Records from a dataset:
BEGIN
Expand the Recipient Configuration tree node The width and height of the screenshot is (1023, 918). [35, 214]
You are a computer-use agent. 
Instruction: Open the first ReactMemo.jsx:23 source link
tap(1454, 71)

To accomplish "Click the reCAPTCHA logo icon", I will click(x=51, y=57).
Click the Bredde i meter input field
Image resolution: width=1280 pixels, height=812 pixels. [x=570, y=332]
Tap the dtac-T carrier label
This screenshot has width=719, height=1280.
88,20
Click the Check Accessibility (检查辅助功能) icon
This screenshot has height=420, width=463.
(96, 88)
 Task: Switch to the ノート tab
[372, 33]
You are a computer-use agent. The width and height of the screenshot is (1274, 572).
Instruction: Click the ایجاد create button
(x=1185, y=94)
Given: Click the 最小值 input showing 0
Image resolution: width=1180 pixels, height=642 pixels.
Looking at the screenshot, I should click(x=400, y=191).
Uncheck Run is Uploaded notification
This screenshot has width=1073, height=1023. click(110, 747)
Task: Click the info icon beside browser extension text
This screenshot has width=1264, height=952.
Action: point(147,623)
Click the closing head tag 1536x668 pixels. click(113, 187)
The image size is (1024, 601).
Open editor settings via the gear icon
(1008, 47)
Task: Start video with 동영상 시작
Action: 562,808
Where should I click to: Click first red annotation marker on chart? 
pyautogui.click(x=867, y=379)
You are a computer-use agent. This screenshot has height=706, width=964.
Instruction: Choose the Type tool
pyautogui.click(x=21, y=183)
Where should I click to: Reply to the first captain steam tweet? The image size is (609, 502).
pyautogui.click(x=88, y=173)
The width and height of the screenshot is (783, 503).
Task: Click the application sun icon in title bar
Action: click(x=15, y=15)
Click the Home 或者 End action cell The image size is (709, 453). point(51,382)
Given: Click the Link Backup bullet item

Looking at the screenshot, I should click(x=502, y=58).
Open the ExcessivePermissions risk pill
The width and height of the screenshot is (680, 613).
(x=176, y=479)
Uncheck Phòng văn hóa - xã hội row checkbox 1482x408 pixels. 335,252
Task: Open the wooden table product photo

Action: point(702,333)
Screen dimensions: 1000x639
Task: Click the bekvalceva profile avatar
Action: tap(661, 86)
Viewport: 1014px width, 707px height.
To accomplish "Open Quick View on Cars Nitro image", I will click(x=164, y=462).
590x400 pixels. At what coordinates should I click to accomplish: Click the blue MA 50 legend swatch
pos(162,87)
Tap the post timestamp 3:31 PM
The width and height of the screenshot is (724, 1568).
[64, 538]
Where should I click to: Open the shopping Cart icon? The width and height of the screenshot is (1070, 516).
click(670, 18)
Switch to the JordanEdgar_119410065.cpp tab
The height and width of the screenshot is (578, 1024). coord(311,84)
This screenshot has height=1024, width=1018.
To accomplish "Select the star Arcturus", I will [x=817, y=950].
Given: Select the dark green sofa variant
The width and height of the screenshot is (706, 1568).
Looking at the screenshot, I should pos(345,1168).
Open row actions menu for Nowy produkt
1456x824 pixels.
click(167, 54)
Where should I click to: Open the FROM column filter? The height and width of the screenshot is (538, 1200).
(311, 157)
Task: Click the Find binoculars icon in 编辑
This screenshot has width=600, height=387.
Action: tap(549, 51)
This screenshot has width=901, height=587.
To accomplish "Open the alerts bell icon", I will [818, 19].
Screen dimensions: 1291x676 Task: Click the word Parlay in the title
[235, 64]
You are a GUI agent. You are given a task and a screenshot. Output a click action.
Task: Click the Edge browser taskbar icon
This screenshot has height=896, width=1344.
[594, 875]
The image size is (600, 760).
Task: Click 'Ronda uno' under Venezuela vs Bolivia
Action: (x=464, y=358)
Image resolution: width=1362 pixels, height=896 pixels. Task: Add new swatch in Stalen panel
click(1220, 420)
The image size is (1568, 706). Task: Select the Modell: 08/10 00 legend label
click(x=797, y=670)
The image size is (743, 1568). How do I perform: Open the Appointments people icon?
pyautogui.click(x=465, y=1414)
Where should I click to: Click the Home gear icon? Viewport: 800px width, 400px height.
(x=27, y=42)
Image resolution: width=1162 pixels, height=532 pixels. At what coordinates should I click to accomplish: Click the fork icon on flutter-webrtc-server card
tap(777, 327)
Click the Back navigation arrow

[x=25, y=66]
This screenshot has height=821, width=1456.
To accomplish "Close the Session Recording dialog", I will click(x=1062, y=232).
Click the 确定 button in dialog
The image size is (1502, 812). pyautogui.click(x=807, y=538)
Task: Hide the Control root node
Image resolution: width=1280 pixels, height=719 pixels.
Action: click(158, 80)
END
◆ Your task
Whatever appears in the data above should be set down again exactly.

◆ Answer to the problem
Expand the Recipient Configuration tree node The width and height of the screenshot is (1023, 918). [35, 214]
You are a computer-use agent. 
Instruction: Open the first ReactMemo.jsx:23 source link
tap(1454, 71)

To accomplish "Click the reCAPTCHA logo icon", I will click(x=51, y=57).
Click the Bredde i meter input field
Image resolution: width=1280 pixels, height=812 pixels. [x=570, y=332]
Tap the dtac-T carrier label
This screenshot has width=719, height=1280.
88,20
Click the Check Accessibility (检查辅助功能) icon
This screenshot has height=420, width=463.
(96, 88)
 Task: Switch to the ノート tab
[372, 33]
You are a computer-use agent. The width and height of the screenshot is (1274, 572).
Instruction: Click the ایجاد create button
(x=1185, y=94)
Given: Click the 最小值 input showing 0
Image resolution: width=1180 pixels, height=642 pixels.
Looking at the screenshot, I should click(x=400, y=191).
Uncheck Run is Uploaded notification
This screenshot has width=1073, height=1023. click(110, 747)
Task: Click the info icon beside browser extension text
This screenshot has width=1264, height=952.
Action: point(147,623)
Click the closing head tag 1536x668 pixels. click(113, 187)
The image size is (1024, 601).
Open editor settings via the gear icon
(1008, 47)
Task: Start video with 동영상 시작
Action: 562,808
Where should I click to: Click first red annotation marker on chart? 
pyautogui.click(x=867, y=379)
You are a computer-use agent. This screenshot has height=706, width=964.
Instruction: Choose the Type tool
pyautogui.click(x=21, y=183)
Where should I click to: Reply to the first captain steam tweet? The image size is (609, 502).
pyautogui.click(x=88, y=173)
The width and height of the screenshot is (783, 503).
Task: Click the application sun icon in title bar
Action: click(x=15, y=15)
Click the Home 或者 End action cell The image size is (709, 453). point(51,382)
Given: Click the Link Backup bullet item

Looking at the screenshot, I should click(x=502, y=58).
Open the ExcessivePermissions risk pill
The width and height of the screenshot is (680, 613).
(x=176, y=479)
Uncheck Phòng văn hóa - xã hội row checkbox 1482x408 pixels. 335,252
Task: Open the wooden table product photo

Action: point(702,333)
Screen dimensions: 1000x639
Task: Click the bekvalceva profile avatar
Action: tap(661, 86)
Viewport: 1014px width, 707px height.
To accomplish "Open Quick View on Cars Nitro image", I will click(x=164, y=462).
590x400 pixels. At what coordinates should I click to accomplish: Click the blue MA 50 legend swatch
pos(162,87)
Tap the post timestamp 3:31 PM
The width and height of the screenshot is (724, 1568).
[64, 538]
Where should I click to: Open the shopping Cart icon? The width and height of the screenshot is (1070, 516).
click(670, 18)
Switch to the JordanEdgar_119410065.cpp tab
The height and width of the screenshot is (578, 1024). coord(311,84)
This screenshot has height=1024, width=1018.
To accomplish "Select the star Arcturus", I will [x=817, y=950].
Given: Select the dark green sofa variant
The width and height of the screenshot is (706, 1568).
Looking at the screenshot, I should pos(345,1168).
Open row actions menu for Nowy produkt
1456x824 pixels.
click(167, 54)
Where should I click to: Open the FROM column filter? The height and width of the screenshot is (538, 1200).
(311, 157)
Task: Click the Find binoculars icon in 编辑
This screenshot has width=600, height=387.
Action: tap(549, 51)
This screenshot has width=901, height=587.
To accomplish "Open the alerts bell icon", I will [818, 19].
Screen dimensions: 1291x676 Task: Click the word Parlay in the title
[235, 64]
You are a GUI agent. You are given a task and a screenshot. Output a click action.
Task: Click the Edge browser taskbar icon
This screenshot has height=896, width=1344.
[594, 875]
The image size is (600, 760).
Task: Click 'Ronda uno' under Venezuela vs Bolivia
Action: (x=464, y=358)
Image resolution: width=1362 pixels, height=896 pixels. Task: Add new swatch in Stalen panel
click(1220, 420)
The image size is (1568, 706). Task: Select the Modell: 08/10 00 legend label
click(x=797, y=670)
The image size is (743, 1568). How do I perform: Open the Appointments people icon?
pyautogui.click(x=465, y=1414)
Where should I click to: Click the Home gear icon? Viewport: 800px width, 400px height.
(x=27, y=42)
Image resolution: width=1162 pixels, height=532 pixels. At what coordinates should I click to accomplish: Click the fork icon on flutter-webrtc-server card
tap(777, 327)
Click the Back navigation arrow

[x=25, y=66]
This screenshot has height=821, width=1456.
To accomplish "Close the Session Recording dialog", I will click(x=1062, y=232).
Click the 确定 button in dialog
The image size is (1502, 812). pyautogui.click(x=807, y=538)
Task: Hide the Control root node
Image resolution: width=1280 pixels, height=719 pixels.
Action: click(158, 80)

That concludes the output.